Carolina and I had the fortune of observing surgeries yesterday and today. We saw ETVs, traditional shunt placements, as well as a spina bifida procedure today. This last procedure was really remarkable.
Picture a 7 day old child, tiny lungs receiving air through a tube in her mouth, little monitors all over her body, laying on her stomach as she is draped with sterile sheets for surgery. The myelomeningocele is the mass protruding from her lower back, the sign that her spinal cord did not correctly form and is bulging out. It means she may be at risk for paralysis, absent bladder control, chronic constipation, and other problems.
Everyone in the room closed their eyes to say words of protection for the child, then scalpel is handed to the surgeon, and to the tune of gospel music, he makes the first cut. We watched in awe as the a small fountain of fluid splashed out, and was quickly sucked up by the scrub tech's syringe.
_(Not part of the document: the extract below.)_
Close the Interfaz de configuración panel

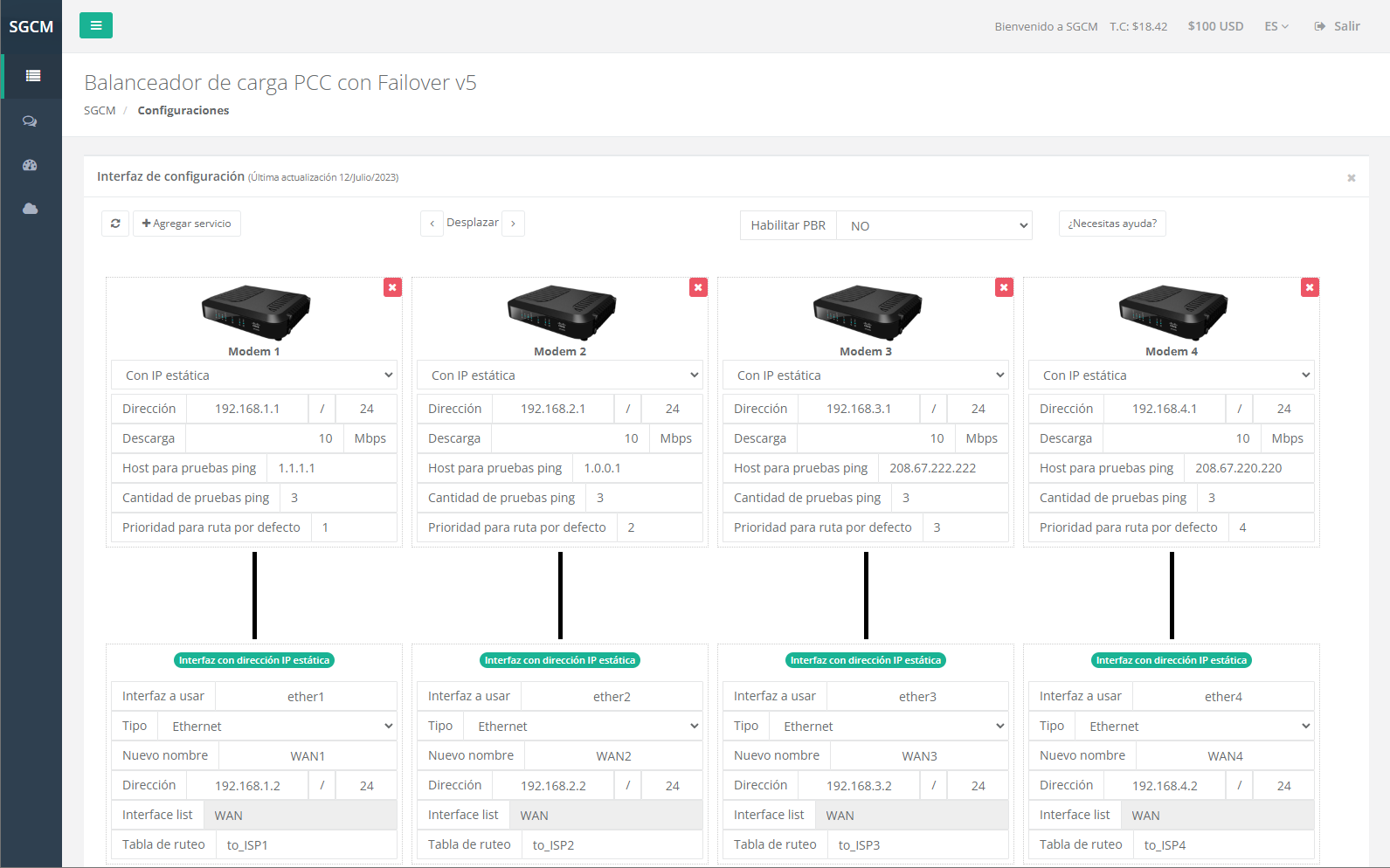(1351, 178)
The mass that had looked so solid quickly deflated before our eyes, and skin was further opened up to tackle the damaged spinal cord, that quarter-sized piece of nervous tissue that would dictate so much of this child's future.
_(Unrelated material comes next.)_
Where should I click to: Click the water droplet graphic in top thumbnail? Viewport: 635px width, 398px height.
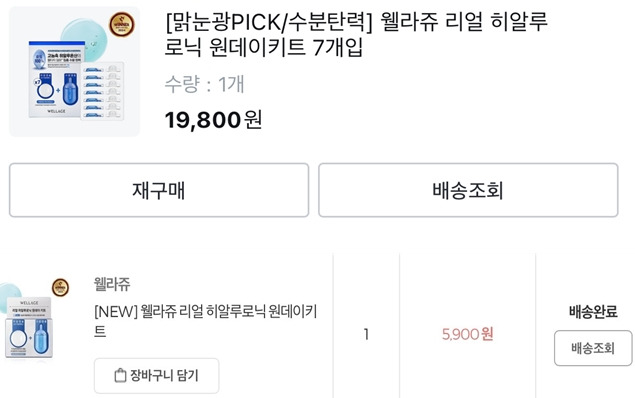[84, 34]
Over the next 45 minutes, he separated out the cord, all the while explaining the procedure to us. He expertly wrapped it in the dura, as if swaddling it, and sutured it closed, after which he finished up by closing the skin.
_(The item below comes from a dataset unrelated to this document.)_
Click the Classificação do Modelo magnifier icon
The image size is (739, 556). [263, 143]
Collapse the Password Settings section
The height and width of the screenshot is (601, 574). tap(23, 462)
It's true that these problems are rare, far less common than malnutrition, malaria, or diarrhea in a child. However, there was something so profound in seeing this procedure, in seeing a small child get a chance she may have otherwise not have received. My experience at Cure really stimulated my thoughts regarding access to medical care in low resource settings. I have no answers, but only thoughts on more questions. Where should resources be funneled? Does every child have a right to a cure, if it exists? If so, what impact does this have on low-resource, high-need care?